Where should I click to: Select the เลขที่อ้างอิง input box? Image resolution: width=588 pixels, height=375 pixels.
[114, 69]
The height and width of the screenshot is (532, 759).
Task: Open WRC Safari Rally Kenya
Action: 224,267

================

> _Task objective_
Exactly as written, output the material once more.

> _Completed exercise_
Where should I click to: Select the เลขที่อ้างอิง input box? Image resolution: width=588 pixels, height=375 pixels.
[114, 69]
The height and width of the screenshot is (532, 759).
Task: Open WRC Safari Rally Kenya
Action: 224,267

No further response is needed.